▶ **SOURCE MATERIAL**
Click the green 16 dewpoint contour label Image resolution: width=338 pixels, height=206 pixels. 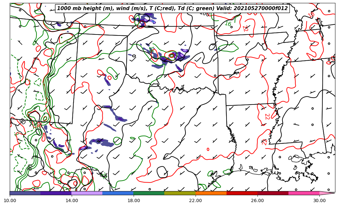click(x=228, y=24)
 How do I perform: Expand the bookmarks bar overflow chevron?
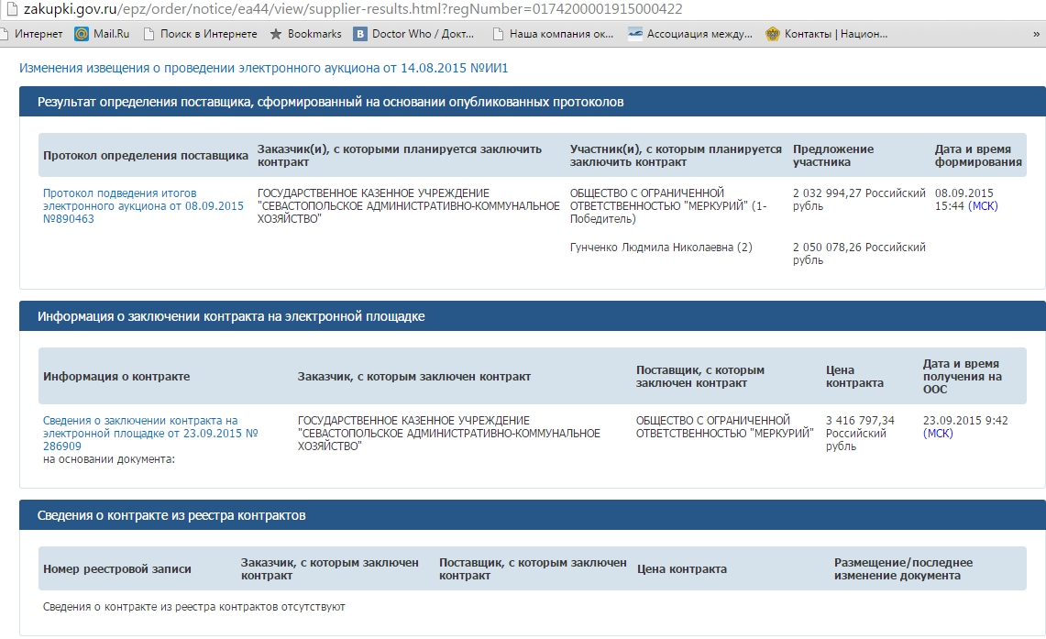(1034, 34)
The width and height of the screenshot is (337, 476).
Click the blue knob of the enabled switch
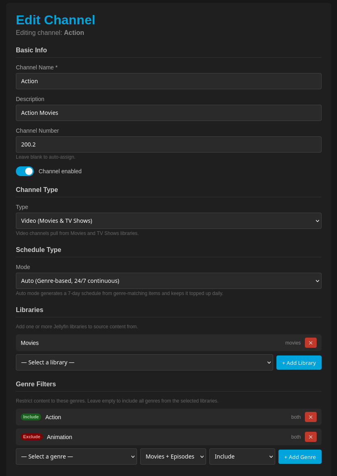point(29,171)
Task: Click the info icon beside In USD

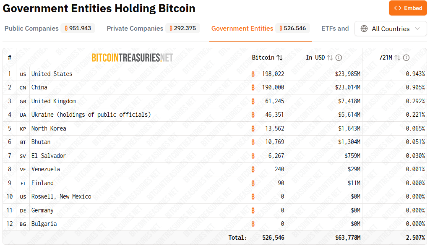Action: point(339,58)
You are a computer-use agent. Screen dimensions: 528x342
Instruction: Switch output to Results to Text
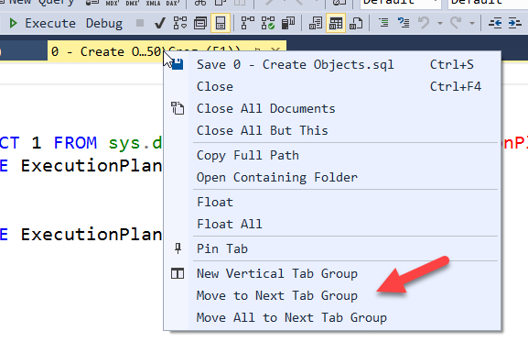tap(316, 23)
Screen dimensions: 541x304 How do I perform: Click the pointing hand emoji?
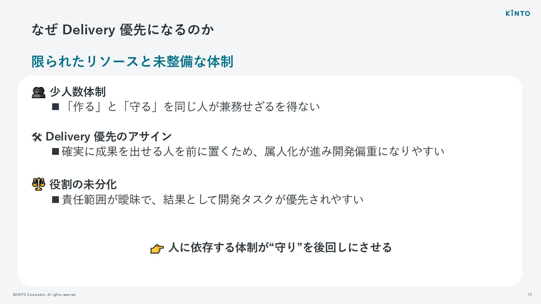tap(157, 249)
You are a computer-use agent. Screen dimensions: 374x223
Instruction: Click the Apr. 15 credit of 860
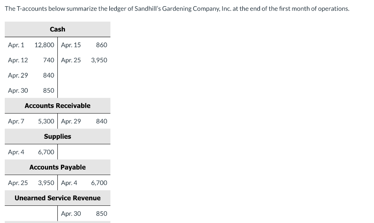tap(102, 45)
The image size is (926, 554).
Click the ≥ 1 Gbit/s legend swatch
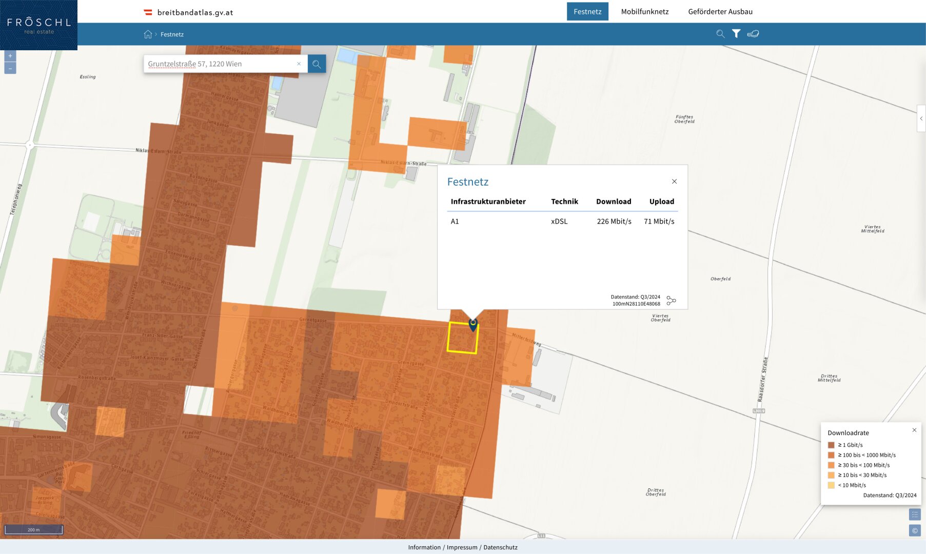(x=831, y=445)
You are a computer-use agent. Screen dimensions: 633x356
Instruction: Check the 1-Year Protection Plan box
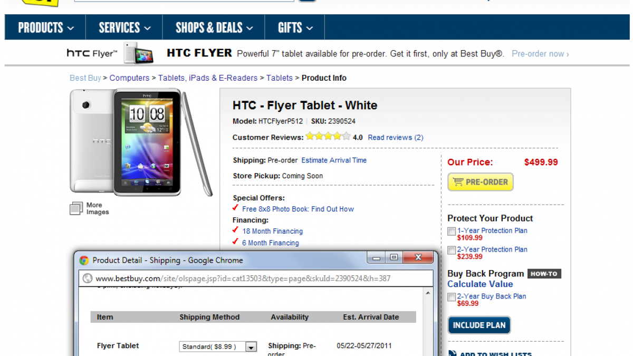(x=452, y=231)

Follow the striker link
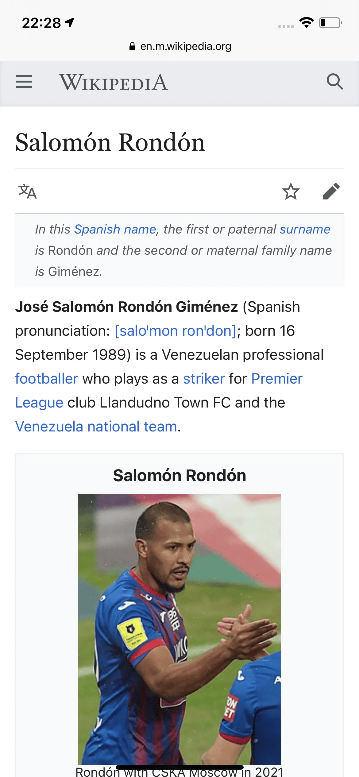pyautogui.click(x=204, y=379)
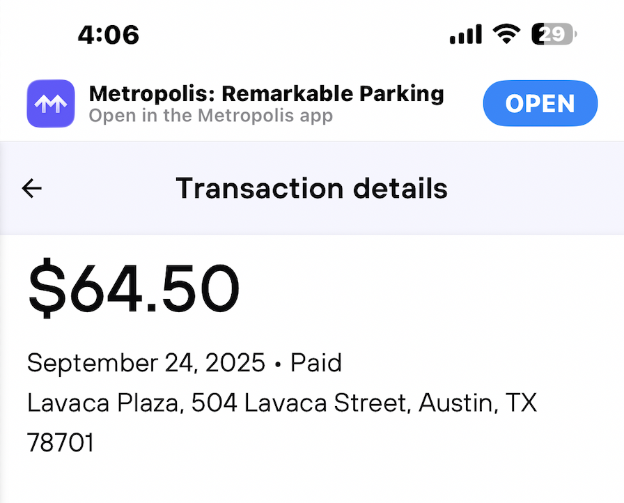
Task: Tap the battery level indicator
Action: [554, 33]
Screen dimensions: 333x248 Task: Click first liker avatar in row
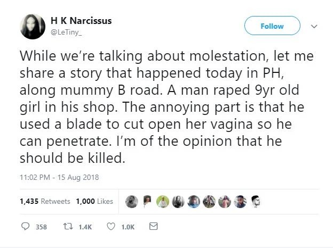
---
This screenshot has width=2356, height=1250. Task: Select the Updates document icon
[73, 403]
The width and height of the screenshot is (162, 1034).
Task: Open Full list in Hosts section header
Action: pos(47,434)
==
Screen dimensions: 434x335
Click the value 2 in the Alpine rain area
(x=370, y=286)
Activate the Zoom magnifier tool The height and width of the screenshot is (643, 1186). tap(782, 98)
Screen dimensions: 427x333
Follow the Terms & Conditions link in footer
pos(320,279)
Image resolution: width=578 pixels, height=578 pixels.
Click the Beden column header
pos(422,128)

▶ **WHAT THE TASK REQUIRES**
To complete this exercise, transcribe exactly the lines above from the one that holds "Click the blue knob of the enabled switch" through the one that holds "Screen dimensions: 333x248". Pictures stay out.

▶ **RESPONSE BELOW**
Click the blue knob of the enabled switch
point(29,171)
Task: Click the info icon beside In USD

Action: point(339,58)
You are a computer-use agent. Screen dimensions: 528x342
Instruction: Switch output to Results to Text
tap(316, 23)
Screen dimensions: 541x304 How do I perform: Click the pointing hand emoji?
tap(157, 249)
You are a computer-use agent. Screen dimensions: 374x223
Instruction: Click the Apr. 15 credit of 860
tap(102, 45)
The image size is (926, 554).
Click the ≥ 1 Gbit/s legend swatch
(x=831, y=445)
You are a computer-use agent. Screen dimensions: 633x356
Instruction: Check the 1-Year Protection Plan box
(x=452, y=231)

Follow the striker link
pyautogui.click(x=204, y=379)
Task: Tap the battery level indicator
Action: [554, 33]
Screen dimensions: 333x248 Task: Click first liker avatar in row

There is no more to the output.